Même le bonhomme de Télérama est tout excité :
La Guerre des mondes
Du roman de H.G. Wells, Spielberg tire un film cauchemardesque et magnifiquement visionnaire.
A l'approche de la soixantaine, Steven Spielberg est en train de réaliser un rêve pas ordinaire : après avoir été sacré roi du box-office, après avoir bâti son empire (les studios DreamWorks), il devient finalement un auteur majeur. Coup sur coup, il nous a offert deux films de science-fiction habités par une surprenante inquiétude quant au sort de l'humain (A.I., Intelligence artificielle ; Minority Report), puis deux comédies empreintes d'une précieuse mélancolie interrogeant le sens de la vie (Arrête-moi si tu peux, Le Terminal). On était prêts à lui accorder le droit de revenir à un cinéma commercial mastodonte. Au lieu de quoi il signe, avec La Guerre des mondes, son plus grand film. Une machine à dollars, certes, mais qui n'en est pas moins une œuvre de visionnaire.
Ça commence un peu comme dans Independence Day : le ciel de l'Amérique se couvre, la menace gronde. Le manœuvre Ray (Tom Cruise) vient de récupérer ses deux enfants, Rachel et Robbie, que son ex-femme lui confie le temps d'un week-end. Le frigo est vide, la maison pas accueillante : Ray n'a aucun don pour être père. Mais quand il voit venir l'orage, plus noir, plus impressionnant que jamais, il comprend qu'il doit rentrer ses petits. Comme un animal, il a flairé le danger, et il s'aventure dans les rues de la ville, prêt à attaquer en retour. Un héros va-t-il naître ? Tom Cruise, sauver la nation ? Non. C'est l'effroi, l'horreur qui sortent de terre. Des gigantesques insectes d'acier, qui semblent le croisement de vaisseaux et de monstres inconnus, et sèment la désolation à grand renfort de rayons laser tueurs. Aucune arme ne peut sauver Ray, qui n'est plus qu'une bête traquée et prend la fuite avec ses enfants.

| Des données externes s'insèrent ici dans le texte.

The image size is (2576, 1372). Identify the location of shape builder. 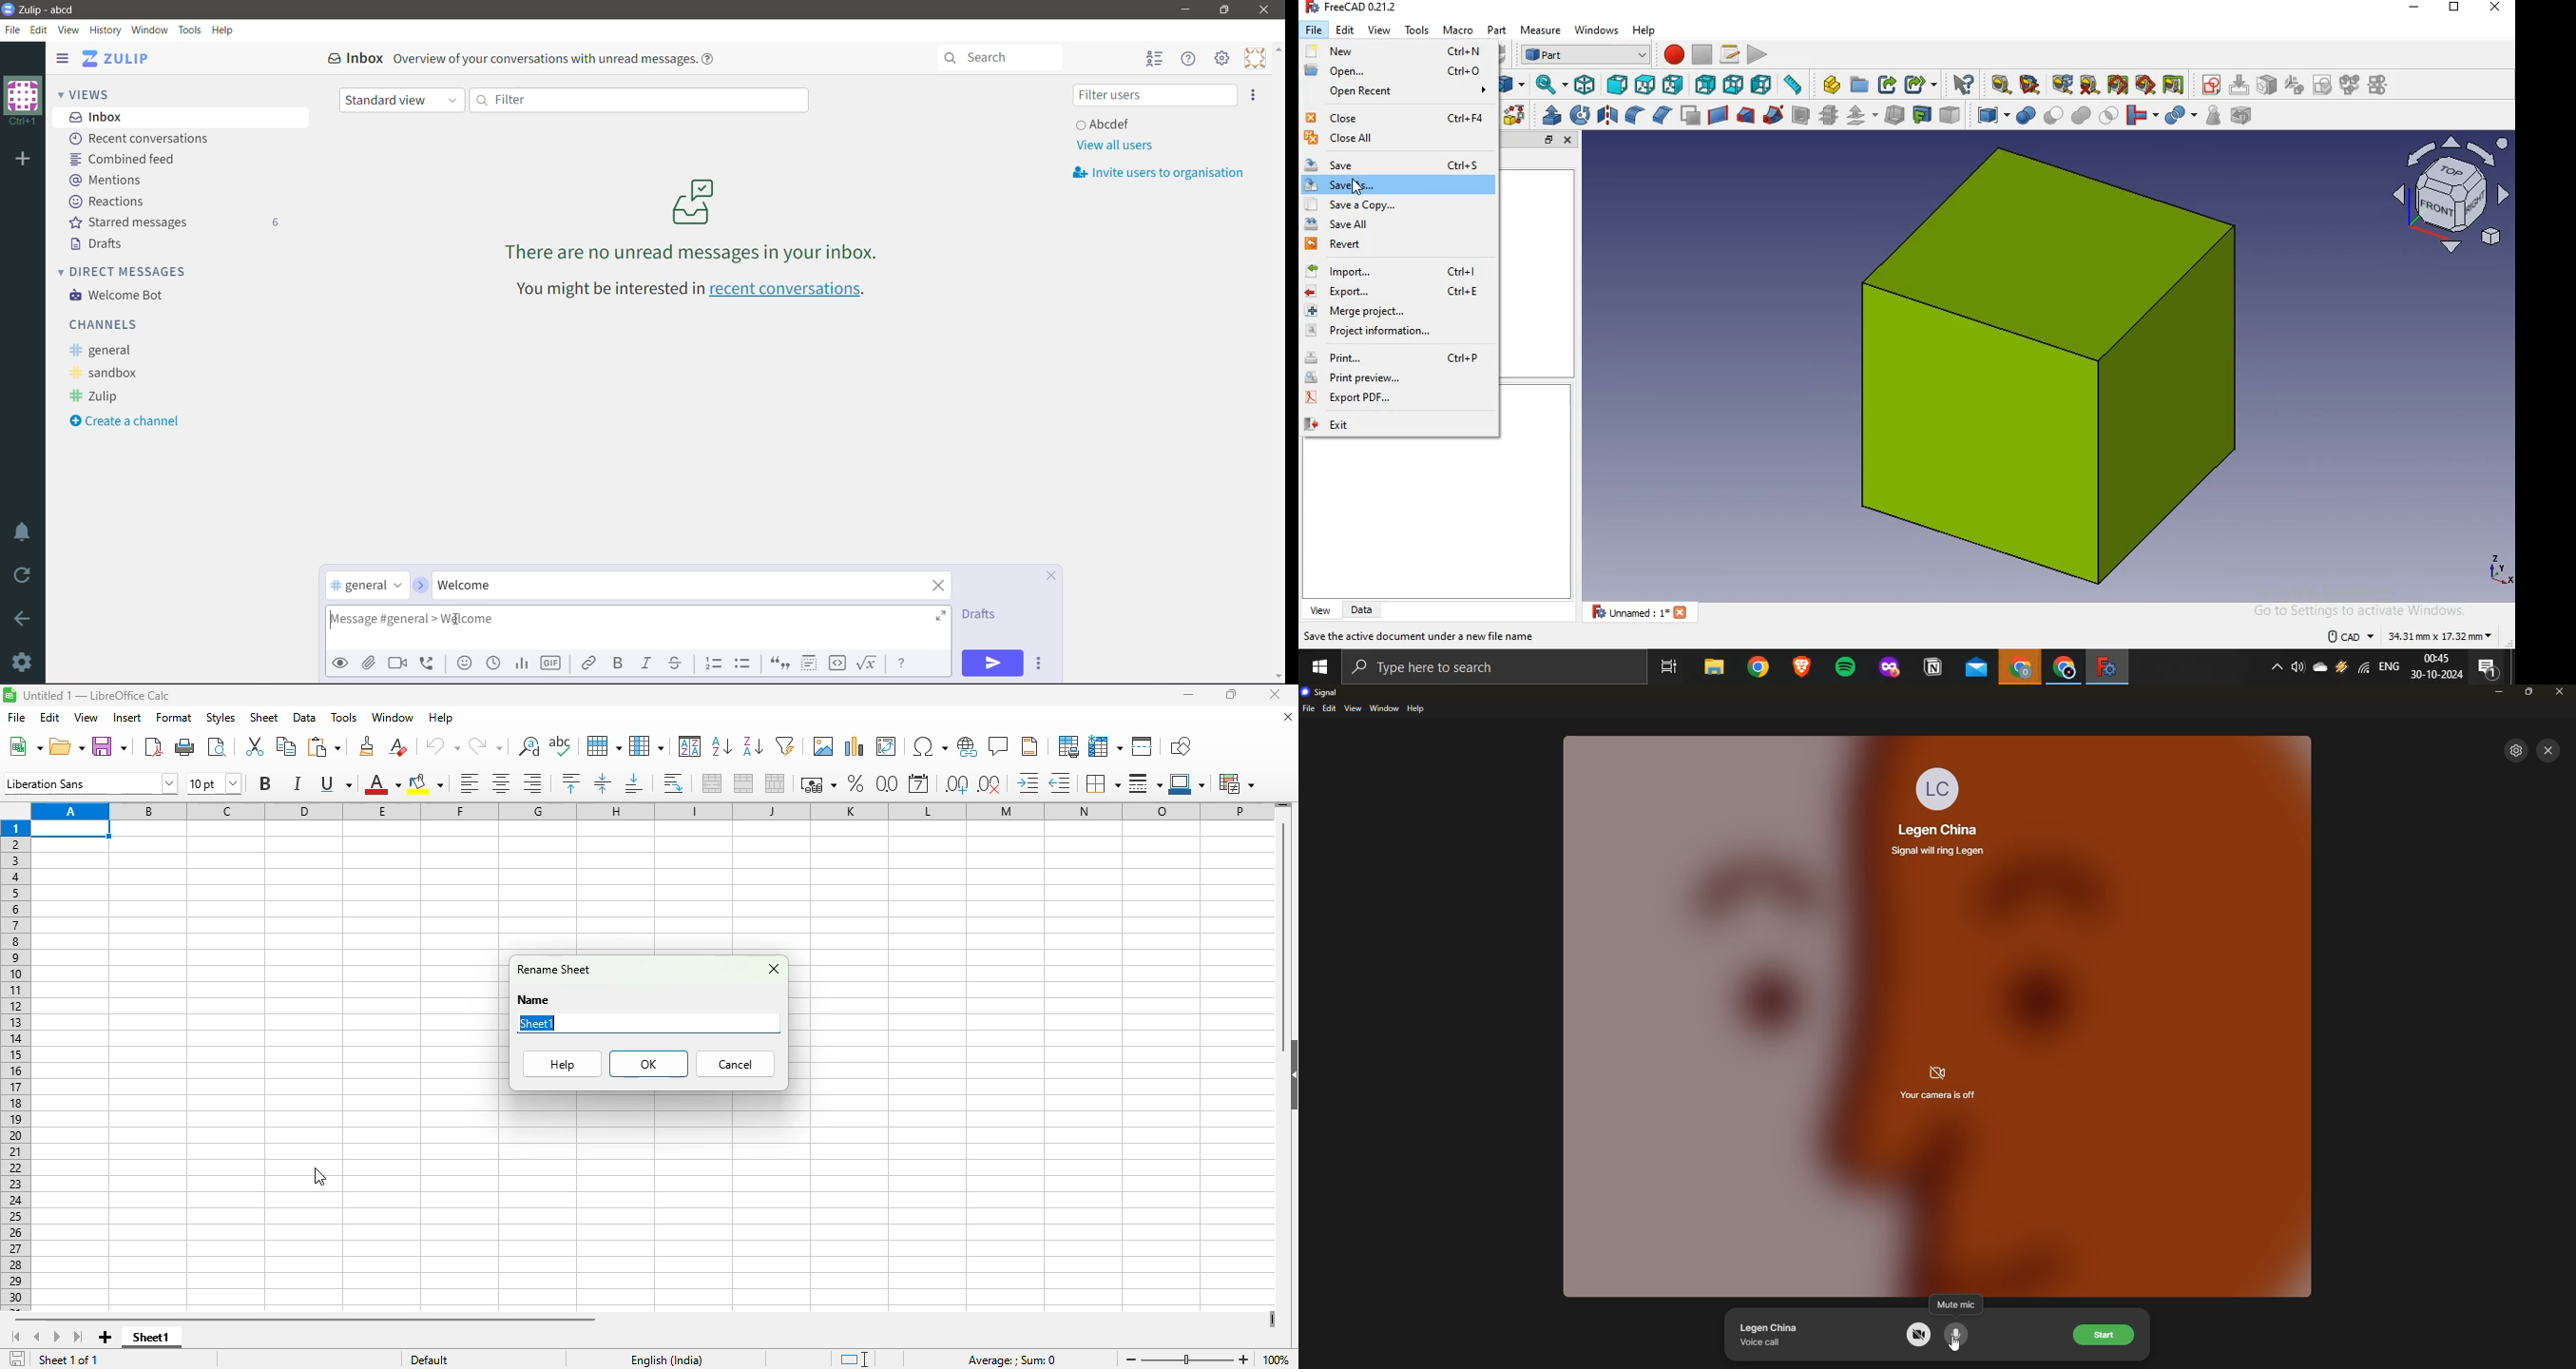
(1515, 115).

Quelle est cette guerre des mondes qui éclate, si violente, si étrange, qu'on en oublie ce qu'elle doit au bon vieux livre de H.G. Wells ? Devant l'horizon qui explose, les routes éventrées comme par des meurtriers d'apocalypse, la petite Rachel s'écrie : « Est-ce que ce sont des terroristes ? » C'est presque un trait d'humour. Car Spielberg ne s'amuse pas à manipuler les phobies actuelles. Mais il parle cependant de notre monde, où la peur est familière, la catastrophe probable, le pire réaliste. Son film est bien plus qu'une histoire d'aliens qu'on dézingue. La menace y reste, en fait, impossible à nommer tout à fait. C'est la mort en marche. La terreur la plus profonde.

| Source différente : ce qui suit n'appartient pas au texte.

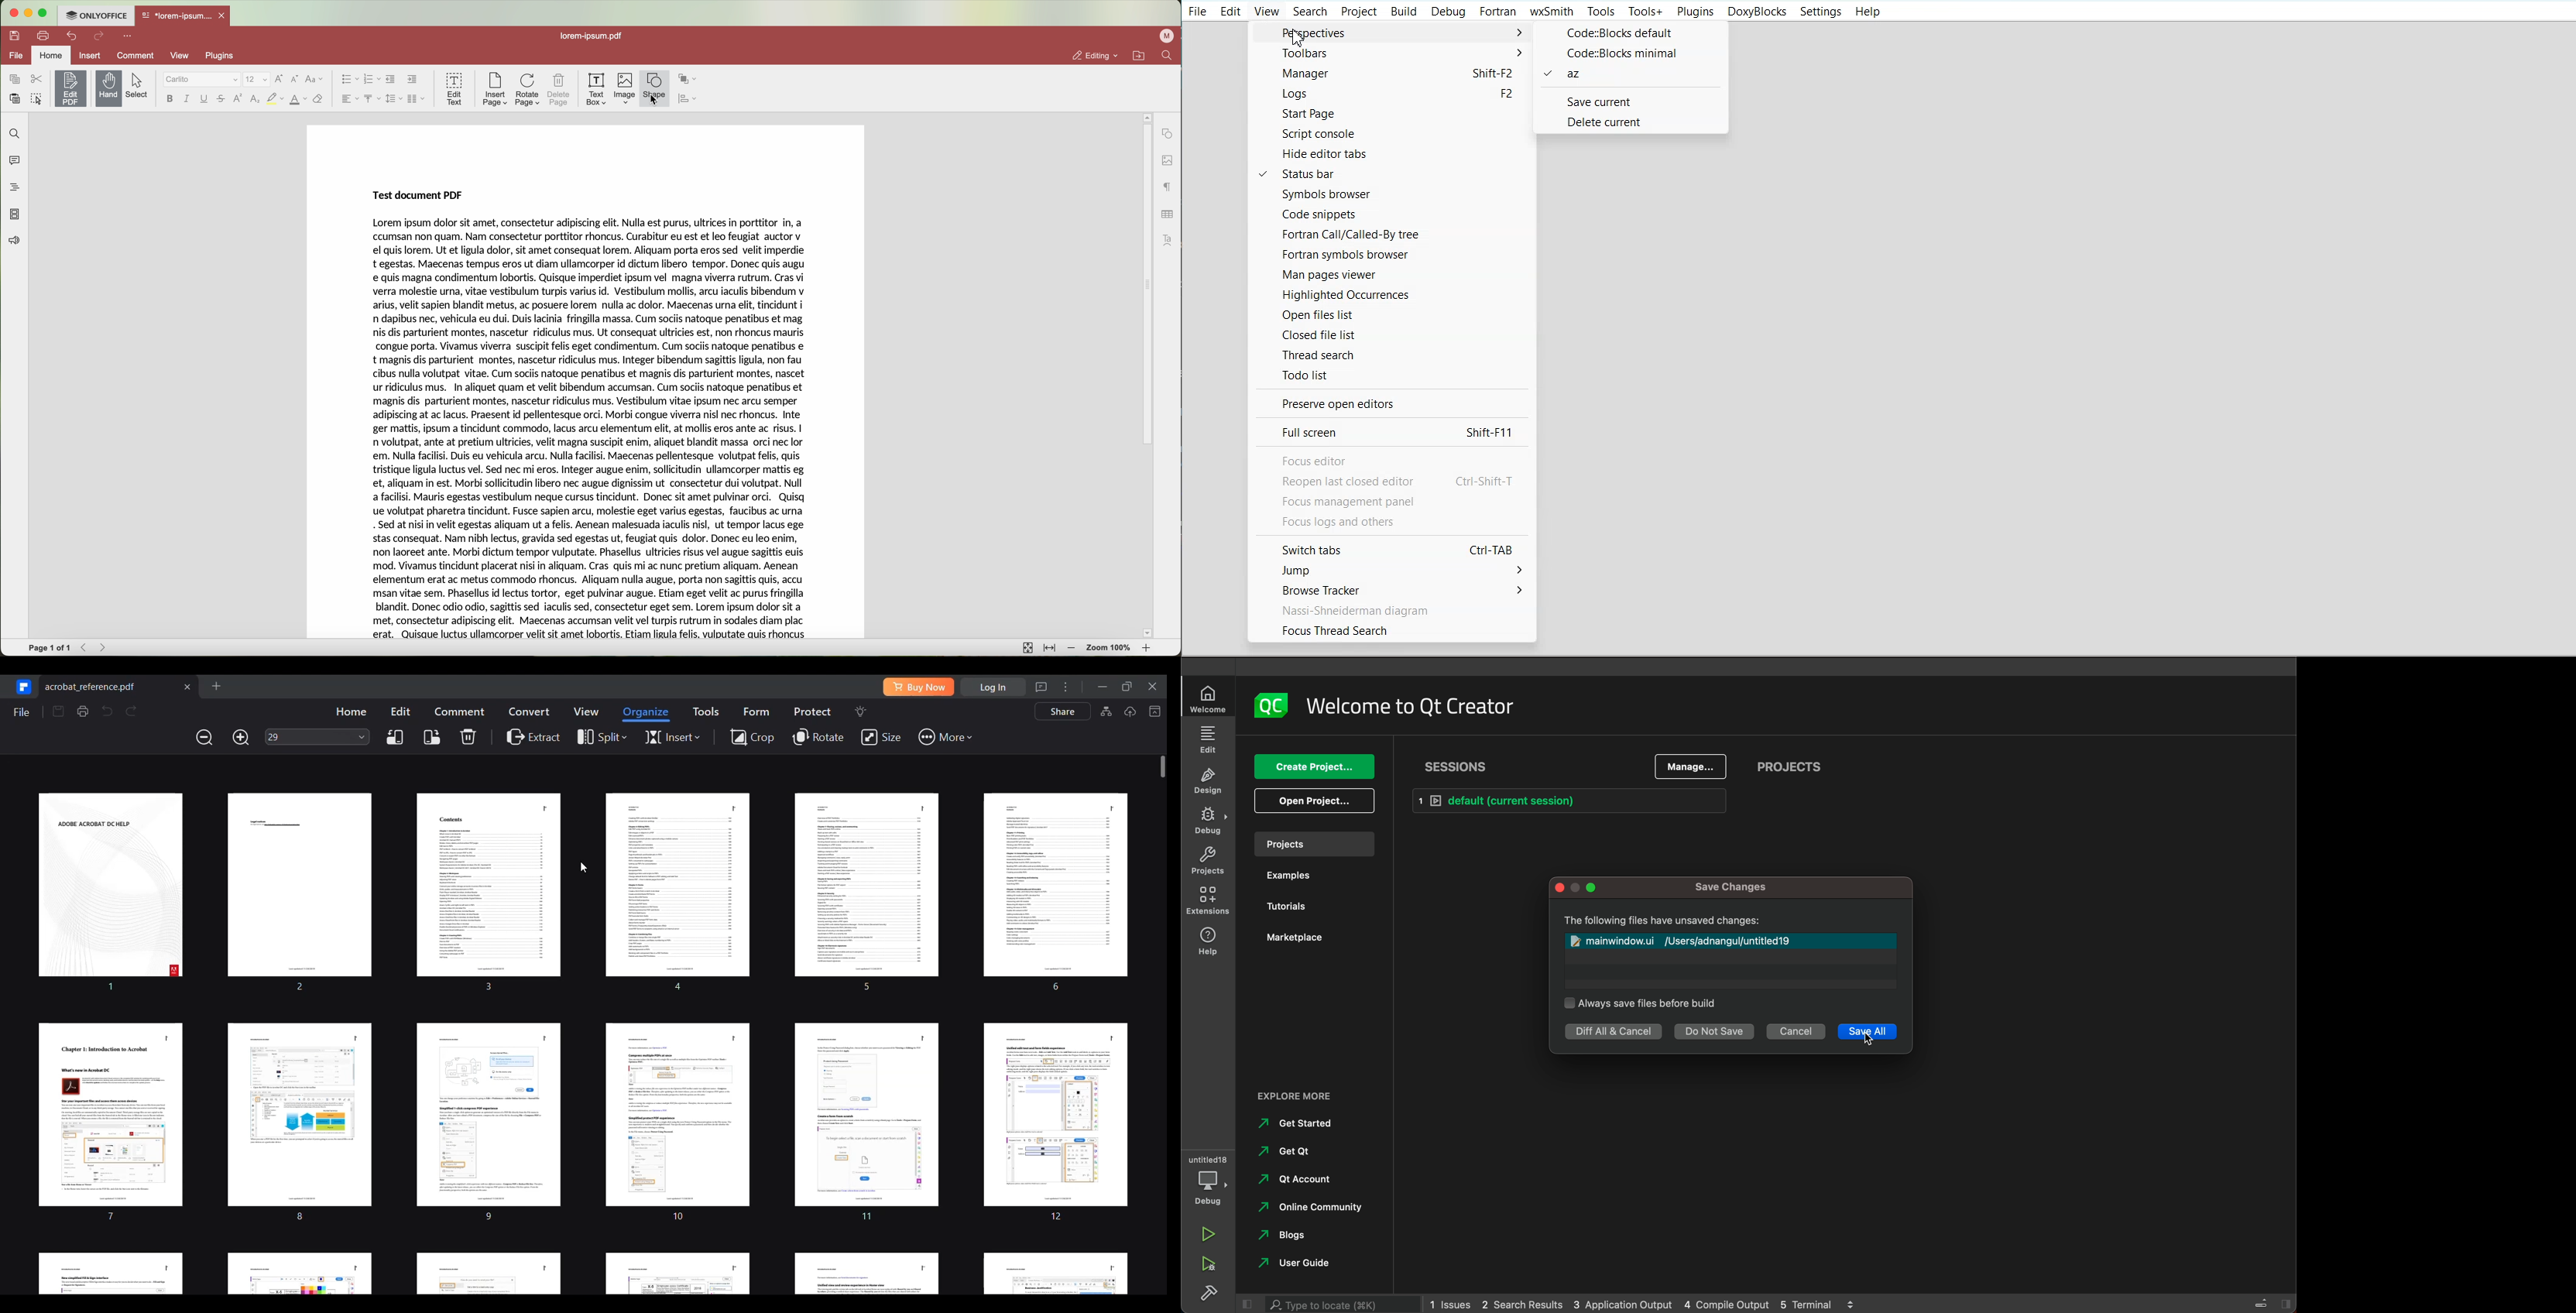 This screenshot has width=2576, height=1316. What do you see at coordinates (1311, 1208) in the screenshot?
I see `Online Community` at bounding box center [1311, 1208].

Face à cet enfer, tout est ramené à l'essentiel : courir, se terrer, fermer les yeux pour se protéger de l'insupportable. Le récit n'est qu'une fuite, une traversée du désastre, rappelant toujours la fragilité de nos existences. Un parti pris radical que résume le scénariste David Kœpp : « Nous avons dressé la liste des choses dont nous ne voulions à aucun prix : des destructions de monuments historiques, des scènes dans Manhattan ravagé, des brochettes de généraux dissertant autour d'une carte, des télés filmant la catastrophe... » Ce refus des conventions hollywoodiennes entraîne cette Guerre des mondes du côté de la fable. On songe, étonnamment, au film de Michael Haneke Le Temps du loup, longue fuite d'une mère et de ses enfants à travers un pays post-fin du monde. Le rapprochement est au bénéfice de Spielberg, qui sait mettre le spectaculaire au service d'un malaise profond que n'atteignait pas aussi bien le film de Haneke. Chez l'Américain, une cruauté impressionnante prend pour cible les personnages, et les envahisseurs n'ont qu'un seul but, pas du tout déguisé : l'extermination du genre humain.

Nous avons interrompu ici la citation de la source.